In Emancipation Betrayed: The Hidden History of Black Organizing and White Violence in Florida from Reconstruction to the Bloody Election of 1920, Paul Ortiz concludes “American history has completely erased the martyrs of 1920” (Oritz 229). Who are these martyrs and why were they forgotten? In this post, we’ll explore the aftermath of what is now known as the Ocoee Massacre by viewing responses from white Florida newspapers found in the Chronicling America collection to remind people of the consequences of racism in the not-so-distant past.

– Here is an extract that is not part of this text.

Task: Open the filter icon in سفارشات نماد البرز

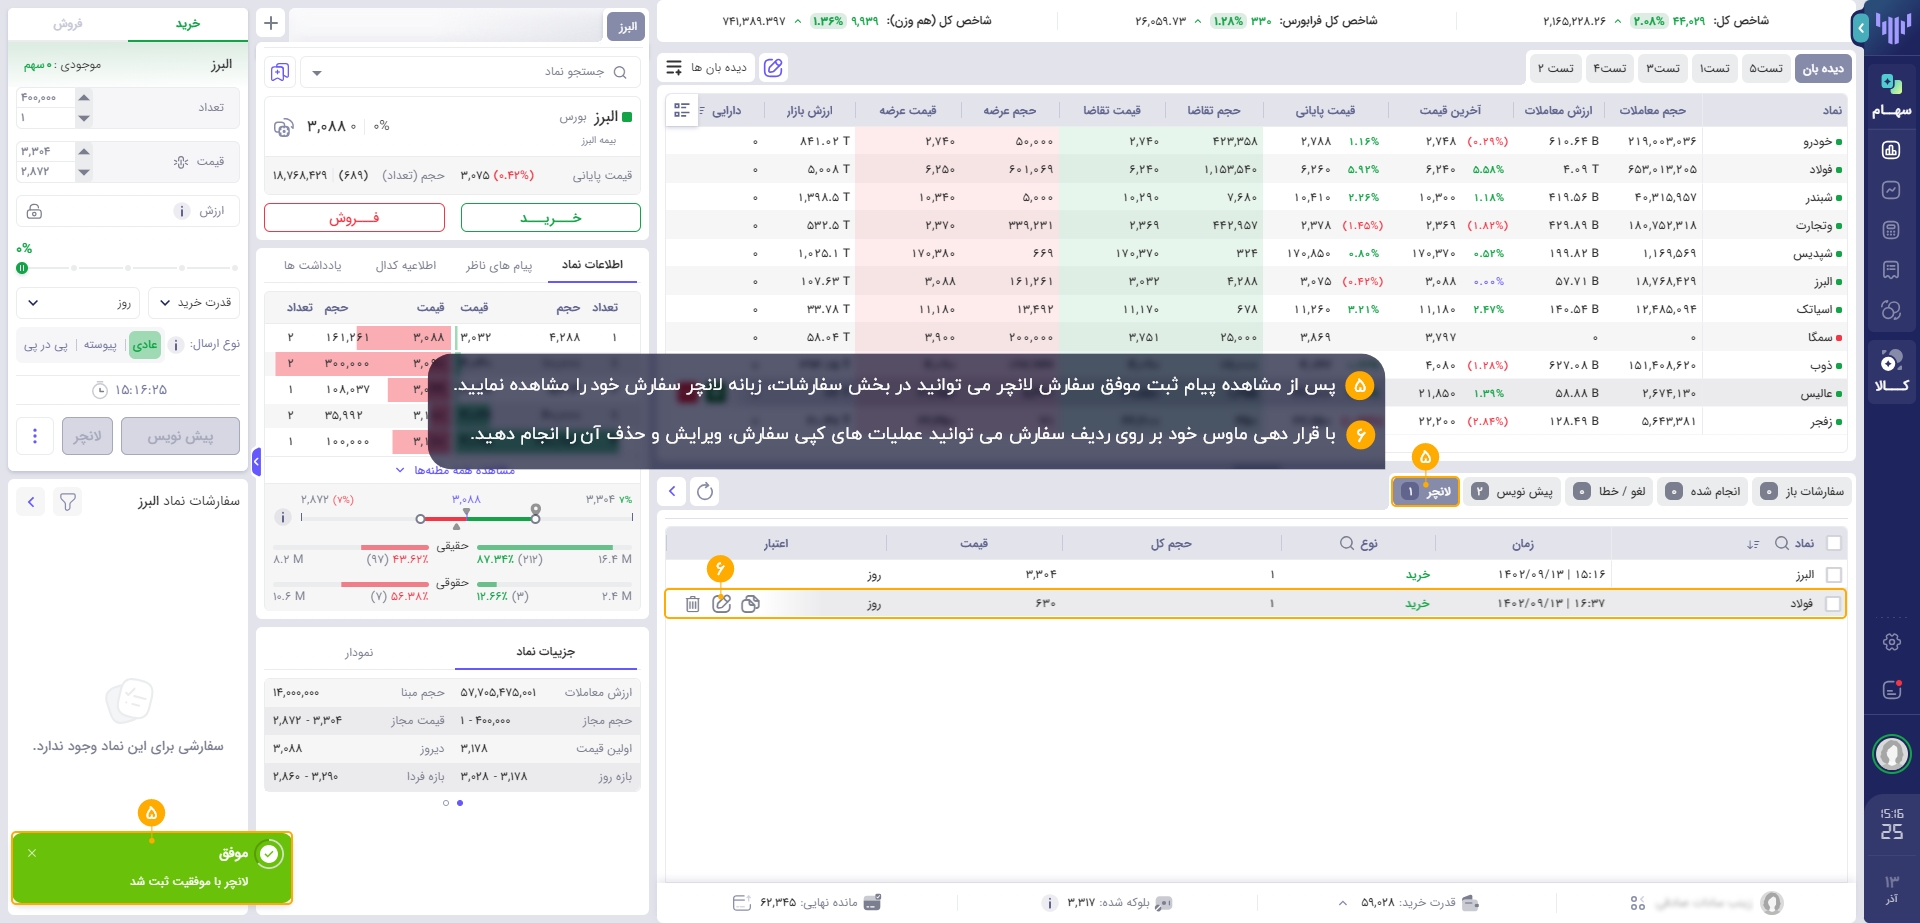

November 2, 1920 marked two important cultural moments; the first Presidential election in which (white) women were able to vote nation-wide and the culmination of the “Florida movement” among African Americans in the state. This voter registration movement began “January 19, 1919-Emancipation Day-“ and sought to mobilize thousands of African American voters. They intended to resist the entrenched Democratic Party’s control of the state as well as challenge “the fundamental elements of racial oppression: poverty wages, debt peonage, failing schools, racial violence, and corrupt law enforcement” (Ortiz 172 & 205). In the months and weeks leading up to the election, white Floridians sought to intimidate African Americans by holding Ku Klux Klan rallies and parades. While The Ocala evening star referred to the Klan’s activities as “incendiary foolishness,” The Daytona daily news reported on Election Day that their “demonstration” proved that the Klan “is in touch with local affairs” and lambasted another local paper for their “efforts” to “belittle the organization.”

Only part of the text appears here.